Contradictory results have been previously reported by Lee et al., showing a low proliferative rate and greater degree of apoptosis in their cells with LLCC compared to normal hepatocytes.18 LLCC has been reported to be observed in various liver diseases such as autoimmune hepatitis, alcoholic cirrhosis, and cholestatic liver, although it is more prevalent in HBV-associated chronic liver disease; therefore, it may be possible that the nature of LLCC is heterogeneous, depending on the biological setting where it arises.2, 17, 37, 42–44 Actually in this study, LLCC that was associated with chronic HBV infection demonstrated molecular characteristics different from that in chronic cholestasis. In chronic cholestasis, the telomere lengths, DNA damage, and chromosomal instability (γ-H2AX–LI, micronuclei index), senescence marker (SA-β-Gal activity), and cell dynamics in LLCC were not significantly different from adjacent normal-looking hepatocytes. Tp53 was not expressed in both LLCC and normal-looking hepatocytes in cholestasis, whereas an increase in Tp53-LI was seen in HBV-related LLCC. As for cell cycle checkpoint markers, p16 was significantly increased in cholestatic LLCC compared to normal-looking hepatocytes, and p21-LI and p27-LI were similar both in normal-looking livers and LLCC of chronic cholestasis.

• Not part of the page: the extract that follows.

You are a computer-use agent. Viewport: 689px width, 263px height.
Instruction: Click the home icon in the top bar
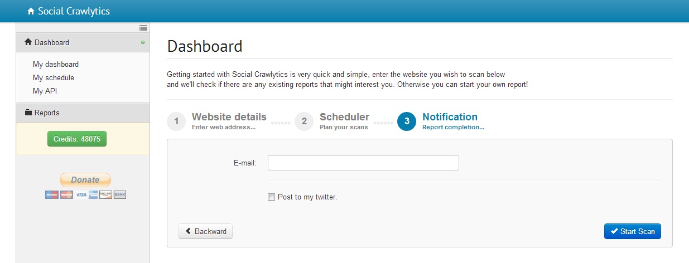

This is in contrast to HBV-related LLCC, where the cell cycle checkpoint markers were inactivated compared to NLCH. These findings imply that LLCC arising in cholestatic livers may represent reactive change with a more stringent cell cycle checkpoint control, as previously suggested.18, 37 Concerning the cell cycle checkpoint markers, we have not directly compared the data between cholestatic and HBV-related LLCC, because they start from two different populations; cholestatic LLCC arises from the noncirrhotic hepatocyte and HBV-related LLCC arises from the cirrhotic hepatocyte where cell cycle checkpoint markers (p21, p27, and p16) are activated.

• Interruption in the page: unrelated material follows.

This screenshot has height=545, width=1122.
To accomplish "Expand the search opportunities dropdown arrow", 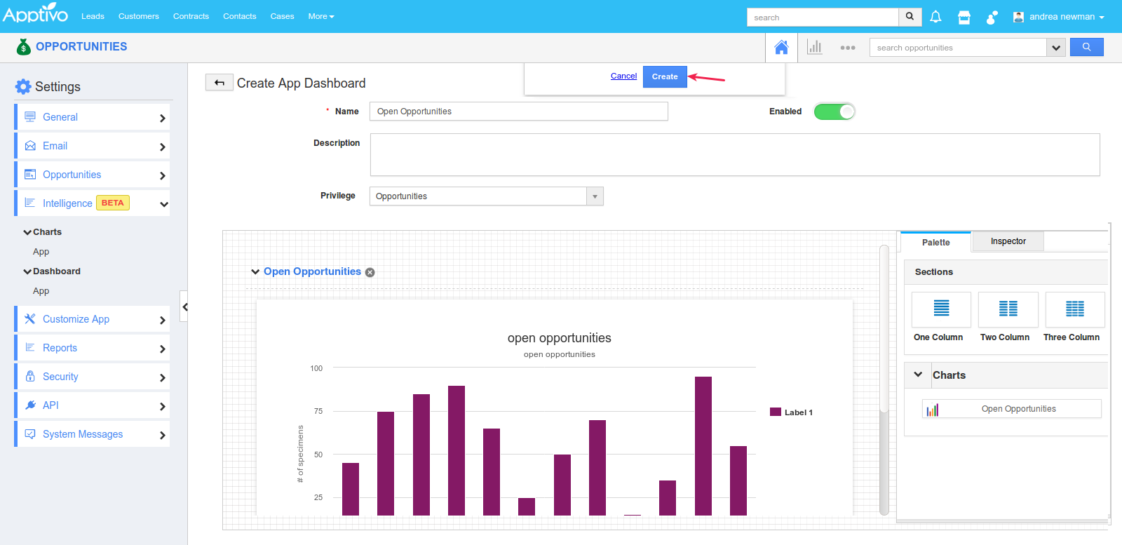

Several prospective and retrospective studies have shown the presence of LLCC in needle biopsies of HBV-related chronic liver disease is an important independent risk factor for hepatocarcinogenesis,15, 17, 35, 36 and together with the results of this study, it may be suggested that LLCC in HBV-related chronic liver disease is not simply an innocent reactive lesion, but a dysplastic lesion closely related to hepatocarcinogenesis.